■ **WHAT YOU WILL DO**: Arrange the lines of the listing below as a numbered list, skipping any blank lines and leaving out the pictures.

* START DATA RECORDS *

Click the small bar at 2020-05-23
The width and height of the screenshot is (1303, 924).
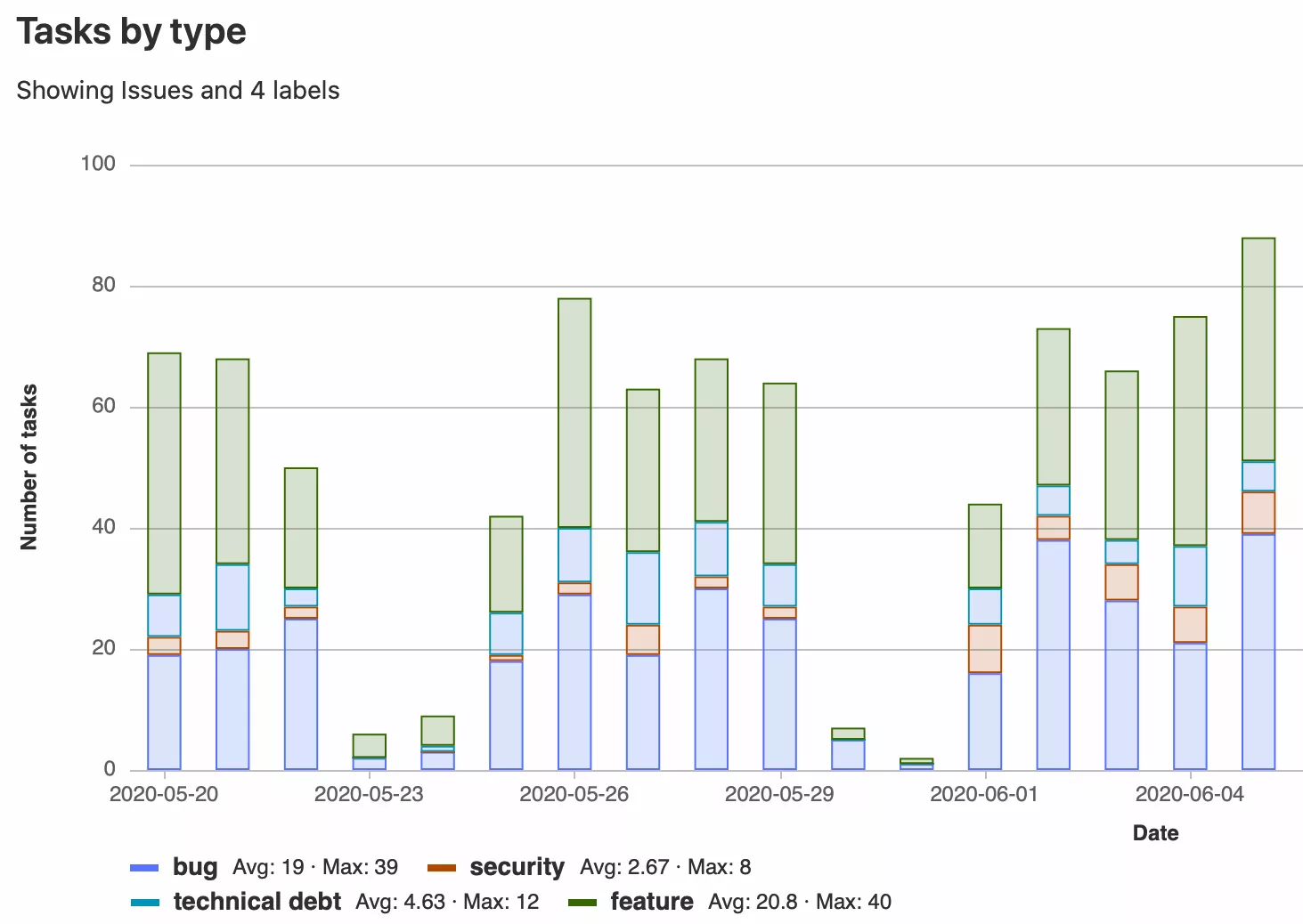coord(370,751)
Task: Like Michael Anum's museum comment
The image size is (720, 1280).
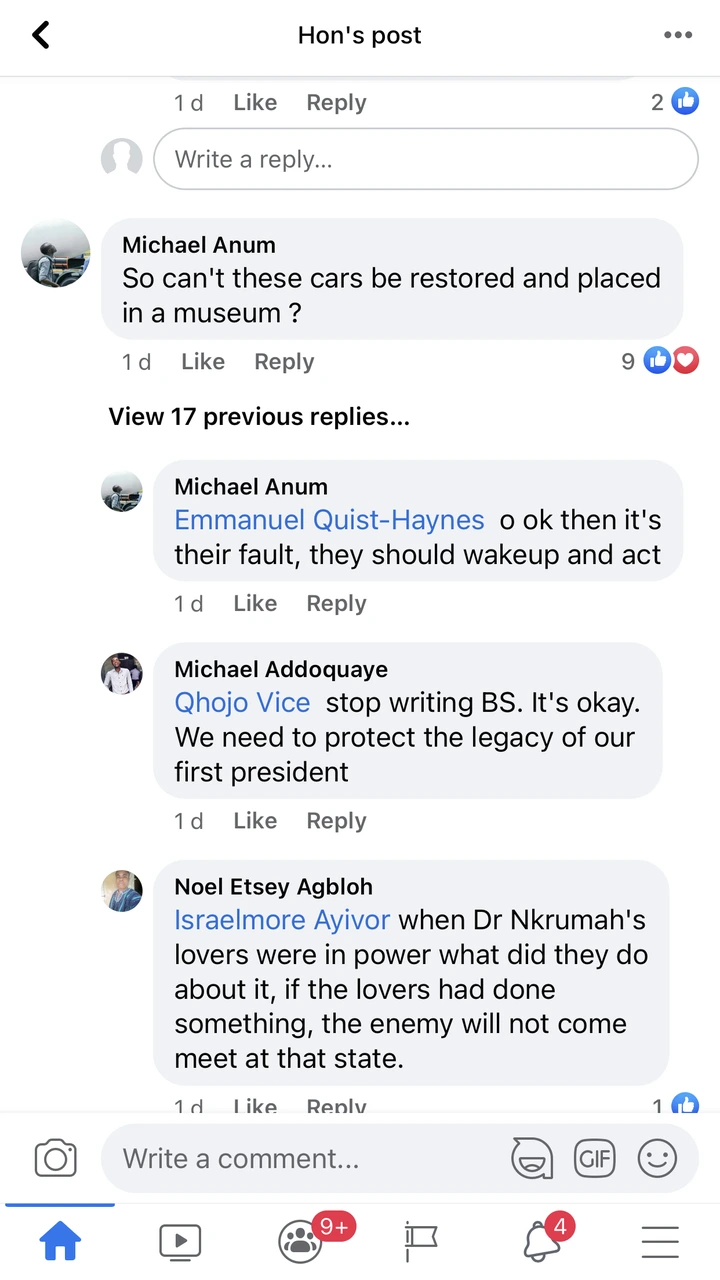Action: point(203,362)
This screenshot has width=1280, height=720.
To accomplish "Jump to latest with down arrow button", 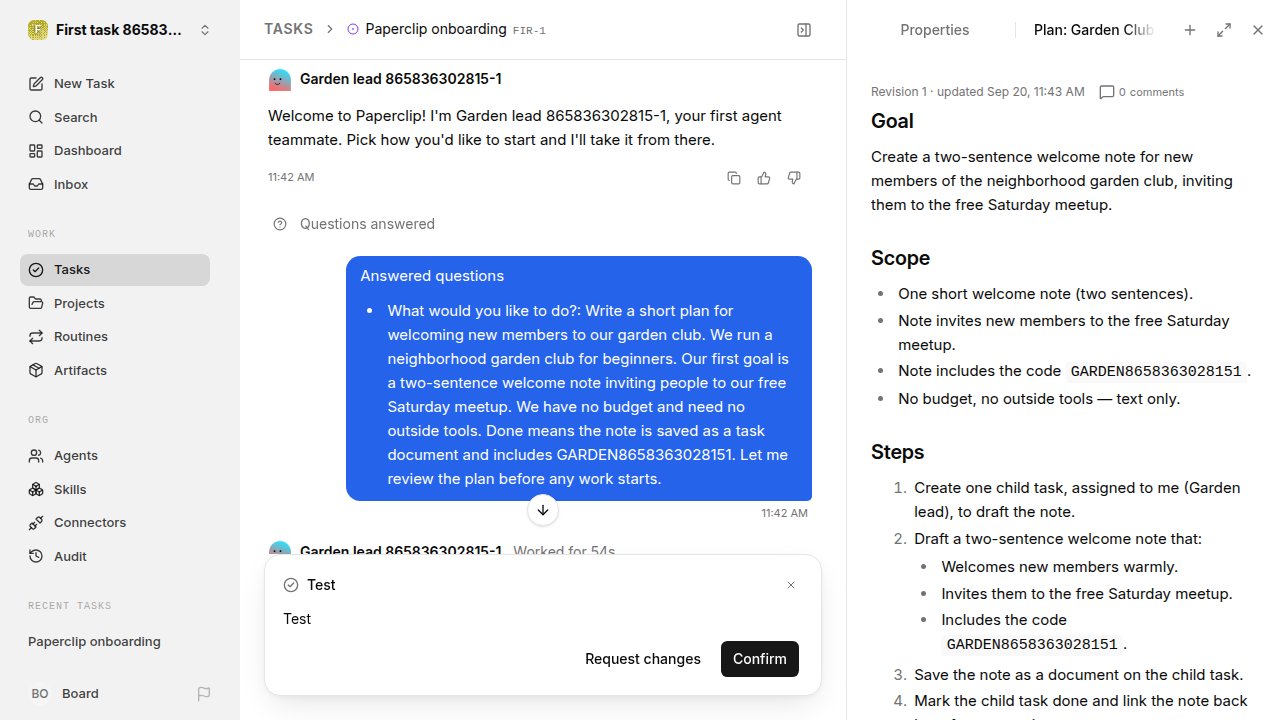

* END DATA RECORDS *

■ **RESULT FOR THIS TASK**:
1. Click the small bar at 2020-05-23
2. The width and height of the screenshot is (1303, 924).
3. coord(370,751)
4. Task: Like Michael Anum's museum comment
5. The image size is (720, 1280).
6. Action: point(203,362)
7. This screenshot has width=1280, height=720.
8. To accomplish "Jump to latest with down arrow button", 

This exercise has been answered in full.